RAW DATA Start Marker

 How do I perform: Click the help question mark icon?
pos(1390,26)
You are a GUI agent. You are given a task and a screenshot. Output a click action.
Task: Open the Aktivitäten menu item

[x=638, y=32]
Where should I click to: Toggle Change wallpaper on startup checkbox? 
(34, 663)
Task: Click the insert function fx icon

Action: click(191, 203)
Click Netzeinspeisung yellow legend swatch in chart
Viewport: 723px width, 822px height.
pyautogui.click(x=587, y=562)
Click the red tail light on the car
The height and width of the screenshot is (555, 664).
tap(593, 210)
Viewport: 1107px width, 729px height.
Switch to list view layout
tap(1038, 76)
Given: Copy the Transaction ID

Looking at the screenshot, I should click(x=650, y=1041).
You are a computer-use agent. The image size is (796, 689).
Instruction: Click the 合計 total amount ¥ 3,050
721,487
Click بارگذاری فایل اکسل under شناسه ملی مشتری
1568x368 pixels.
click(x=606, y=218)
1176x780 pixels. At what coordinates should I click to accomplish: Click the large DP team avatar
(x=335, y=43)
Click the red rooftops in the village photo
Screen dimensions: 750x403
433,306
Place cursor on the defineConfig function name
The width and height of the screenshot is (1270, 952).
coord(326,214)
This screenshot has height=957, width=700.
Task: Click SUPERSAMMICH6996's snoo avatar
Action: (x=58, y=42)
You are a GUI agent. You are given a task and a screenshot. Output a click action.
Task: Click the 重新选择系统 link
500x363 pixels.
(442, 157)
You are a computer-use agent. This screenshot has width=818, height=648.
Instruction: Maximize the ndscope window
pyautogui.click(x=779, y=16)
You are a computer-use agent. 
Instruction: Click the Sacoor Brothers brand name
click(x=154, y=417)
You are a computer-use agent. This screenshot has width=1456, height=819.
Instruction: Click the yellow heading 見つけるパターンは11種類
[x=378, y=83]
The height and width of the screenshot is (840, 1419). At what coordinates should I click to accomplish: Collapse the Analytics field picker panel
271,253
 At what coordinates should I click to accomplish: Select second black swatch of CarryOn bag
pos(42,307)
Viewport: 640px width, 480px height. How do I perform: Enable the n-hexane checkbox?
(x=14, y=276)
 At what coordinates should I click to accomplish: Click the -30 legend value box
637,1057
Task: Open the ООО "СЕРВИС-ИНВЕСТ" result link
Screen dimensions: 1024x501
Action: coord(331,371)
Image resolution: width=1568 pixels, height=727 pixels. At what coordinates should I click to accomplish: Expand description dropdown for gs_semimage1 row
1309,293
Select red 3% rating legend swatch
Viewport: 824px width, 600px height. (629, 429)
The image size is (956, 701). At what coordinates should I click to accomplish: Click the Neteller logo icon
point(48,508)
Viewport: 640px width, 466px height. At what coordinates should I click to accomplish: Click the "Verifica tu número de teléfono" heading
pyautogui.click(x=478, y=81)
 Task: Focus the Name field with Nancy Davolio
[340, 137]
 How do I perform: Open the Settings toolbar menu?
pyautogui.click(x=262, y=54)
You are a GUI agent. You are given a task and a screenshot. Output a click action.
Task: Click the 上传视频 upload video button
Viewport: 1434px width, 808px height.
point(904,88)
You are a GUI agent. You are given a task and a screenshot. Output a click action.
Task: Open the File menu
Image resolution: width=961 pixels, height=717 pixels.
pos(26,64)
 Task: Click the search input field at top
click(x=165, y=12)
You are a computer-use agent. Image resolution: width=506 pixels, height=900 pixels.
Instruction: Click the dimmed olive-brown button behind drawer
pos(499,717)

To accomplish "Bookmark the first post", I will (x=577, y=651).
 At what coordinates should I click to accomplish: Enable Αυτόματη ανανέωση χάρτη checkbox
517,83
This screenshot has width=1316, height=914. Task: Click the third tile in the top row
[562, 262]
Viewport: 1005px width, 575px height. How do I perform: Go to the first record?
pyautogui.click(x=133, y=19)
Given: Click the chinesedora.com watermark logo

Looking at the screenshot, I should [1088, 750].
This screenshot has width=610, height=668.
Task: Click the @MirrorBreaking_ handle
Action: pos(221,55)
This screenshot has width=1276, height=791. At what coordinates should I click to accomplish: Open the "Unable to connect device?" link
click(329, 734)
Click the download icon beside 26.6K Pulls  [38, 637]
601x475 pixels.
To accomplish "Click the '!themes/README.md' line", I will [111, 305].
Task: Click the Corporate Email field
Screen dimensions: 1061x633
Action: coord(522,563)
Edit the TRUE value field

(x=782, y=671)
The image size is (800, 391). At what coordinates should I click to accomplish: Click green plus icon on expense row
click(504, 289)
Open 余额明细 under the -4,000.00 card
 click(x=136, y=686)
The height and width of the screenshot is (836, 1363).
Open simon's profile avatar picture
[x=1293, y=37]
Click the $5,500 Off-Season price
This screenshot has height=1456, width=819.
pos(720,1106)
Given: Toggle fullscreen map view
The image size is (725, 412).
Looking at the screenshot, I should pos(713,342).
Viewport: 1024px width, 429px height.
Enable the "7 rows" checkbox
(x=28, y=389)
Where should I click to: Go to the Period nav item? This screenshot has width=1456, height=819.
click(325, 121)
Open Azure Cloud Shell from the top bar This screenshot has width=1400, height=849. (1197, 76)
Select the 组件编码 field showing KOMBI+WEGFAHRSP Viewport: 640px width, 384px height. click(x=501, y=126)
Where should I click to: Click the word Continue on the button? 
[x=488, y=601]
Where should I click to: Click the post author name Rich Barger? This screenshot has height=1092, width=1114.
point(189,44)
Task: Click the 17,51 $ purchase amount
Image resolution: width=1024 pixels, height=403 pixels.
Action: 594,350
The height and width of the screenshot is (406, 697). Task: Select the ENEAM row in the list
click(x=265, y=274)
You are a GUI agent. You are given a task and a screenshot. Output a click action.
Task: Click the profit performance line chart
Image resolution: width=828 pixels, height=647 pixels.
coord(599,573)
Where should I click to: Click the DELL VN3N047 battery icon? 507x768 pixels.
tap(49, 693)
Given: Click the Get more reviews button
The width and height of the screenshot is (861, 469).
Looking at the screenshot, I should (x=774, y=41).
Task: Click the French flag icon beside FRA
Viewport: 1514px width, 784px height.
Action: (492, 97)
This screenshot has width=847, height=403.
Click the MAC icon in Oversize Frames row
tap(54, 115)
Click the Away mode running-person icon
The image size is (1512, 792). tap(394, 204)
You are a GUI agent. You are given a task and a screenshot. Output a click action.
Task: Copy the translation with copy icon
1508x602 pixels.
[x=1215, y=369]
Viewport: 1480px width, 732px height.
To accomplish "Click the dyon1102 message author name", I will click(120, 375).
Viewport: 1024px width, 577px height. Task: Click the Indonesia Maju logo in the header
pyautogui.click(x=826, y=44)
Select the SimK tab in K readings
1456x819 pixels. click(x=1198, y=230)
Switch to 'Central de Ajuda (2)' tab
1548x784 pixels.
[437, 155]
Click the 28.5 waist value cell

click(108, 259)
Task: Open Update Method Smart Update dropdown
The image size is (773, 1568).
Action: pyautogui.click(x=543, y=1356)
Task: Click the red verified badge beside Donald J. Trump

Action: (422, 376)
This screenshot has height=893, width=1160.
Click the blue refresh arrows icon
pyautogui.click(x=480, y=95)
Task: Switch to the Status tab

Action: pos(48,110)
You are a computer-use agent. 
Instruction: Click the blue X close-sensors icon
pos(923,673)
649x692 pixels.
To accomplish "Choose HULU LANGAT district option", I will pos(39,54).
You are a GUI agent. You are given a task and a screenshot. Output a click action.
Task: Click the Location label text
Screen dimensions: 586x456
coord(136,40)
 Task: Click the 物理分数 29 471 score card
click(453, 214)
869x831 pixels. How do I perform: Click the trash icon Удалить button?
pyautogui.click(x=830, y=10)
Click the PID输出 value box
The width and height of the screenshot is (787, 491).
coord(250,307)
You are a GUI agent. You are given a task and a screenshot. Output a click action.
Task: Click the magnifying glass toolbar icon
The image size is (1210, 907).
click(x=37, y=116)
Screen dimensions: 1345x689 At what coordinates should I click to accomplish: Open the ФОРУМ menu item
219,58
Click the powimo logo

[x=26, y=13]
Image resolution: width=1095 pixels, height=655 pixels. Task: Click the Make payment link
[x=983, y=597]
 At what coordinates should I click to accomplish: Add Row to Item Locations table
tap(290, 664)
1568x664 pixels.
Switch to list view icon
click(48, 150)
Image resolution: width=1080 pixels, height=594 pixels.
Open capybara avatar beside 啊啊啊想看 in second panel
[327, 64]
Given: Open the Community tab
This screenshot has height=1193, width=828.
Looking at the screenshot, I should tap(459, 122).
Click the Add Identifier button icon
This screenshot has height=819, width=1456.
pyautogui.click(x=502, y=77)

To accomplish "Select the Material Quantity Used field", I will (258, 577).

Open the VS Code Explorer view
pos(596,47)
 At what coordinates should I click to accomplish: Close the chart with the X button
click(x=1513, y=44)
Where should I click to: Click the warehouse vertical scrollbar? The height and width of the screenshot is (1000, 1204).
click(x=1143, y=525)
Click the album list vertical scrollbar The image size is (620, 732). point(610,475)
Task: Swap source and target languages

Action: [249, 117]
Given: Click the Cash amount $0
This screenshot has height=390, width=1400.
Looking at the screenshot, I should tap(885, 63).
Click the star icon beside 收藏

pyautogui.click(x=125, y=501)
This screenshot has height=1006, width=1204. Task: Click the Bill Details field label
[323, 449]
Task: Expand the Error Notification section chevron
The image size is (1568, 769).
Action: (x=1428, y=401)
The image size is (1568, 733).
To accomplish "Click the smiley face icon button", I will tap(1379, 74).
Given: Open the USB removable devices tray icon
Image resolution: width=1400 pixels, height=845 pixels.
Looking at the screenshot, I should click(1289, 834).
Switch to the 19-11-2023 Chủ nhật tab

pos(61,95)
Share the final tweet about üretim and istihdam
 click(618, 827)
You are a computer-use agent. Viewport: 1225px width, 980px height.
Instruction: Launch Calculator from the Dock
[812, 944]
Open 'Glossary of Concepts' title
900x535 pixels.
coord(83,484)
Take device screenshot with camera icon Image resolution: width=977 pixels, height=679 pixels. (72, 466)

RAW DATA End Marker

EXERCISE BRIEF
Only the lines above starting at the one containing "Click the blue refresh arrows icon" and ending at the one containing "Click the album", both included, are to be returned, exactly as they read.

WORKED SOLUTION
Click the blue refresh arrows icon
pyautogui.click(x=480, y=95)
Task: Switch to the Status tab

Action: pos(48,110)
You are a computer-use agent. 
Instruction: Click the blue X close-sensors icon
pos(923,673)
649x692 pixels.
To accomplish "Choose HULU LANGAT district option", I will pos(39,54).
You are a GUI agent. You are given a task and a screenshot. Output a click action.
Task: Click the Location label text
Screen dimensions: 586x456
coord(136,40)
 Task: Click the 物理分数 29 471 score card
click(453, 214)
869x831 pixels. How do I perform: Click the trash icon Удалить button?
pyautogui.click(x=830, y=10)
Click the PID输出 value box
The width and height of the screenshot is (787, 491).
coord(250,307)
You are a GUI agent. You are given a task and a screenshot. Output a click action.
Task: Click the magnifying glass toolbar icon
The image size is (1210, 907).
click(x=37, y=116)
Screen dimensions: 1345x689 At what coordinates should I click to accomplish: Open the ФОРУМ menu item
219,58
Click the powimo logo

[x=26, y=13]
Image resolution: width=1095 pixels, height=655 pixels. Task: Click the Make payment link
[x=983, y=597]
 At what coordinates should I click to accomplish: Add Row to Item Locations table
tap(290, 664)
1568x664 pixels.
Switch to list view icon
click(48, 150)
Image resolution: width=1080 pixels, height=594 pixels.
Open capybara avatar beside 啊啊啊想看 in second panel
[327, 64]
Given: Open the Community tab
This screenshot has height=1193, width=828.
Looking at the screenshot, I should tap(459, 122).
Click the Add Identifier button icon
This screenshot has height=819, width=1456.
pyautogui.click(x=502, y=77)

To accomplish "Select the Material Quantity Used field", I will (258, 577).

Open the VS Code Explorer view
pos(596,47)
 At what coordinates should I click to accomplish: Close the chart with the X button
click(x=1513, y=44)
Where should I click to: Click the warehouse vertical scrollbar? The height and width of the screenshot is (1000, 1204).
click(x=1143, y=525)
Click the album list vertical scrollbar The image size is (620, 732). point(610,475)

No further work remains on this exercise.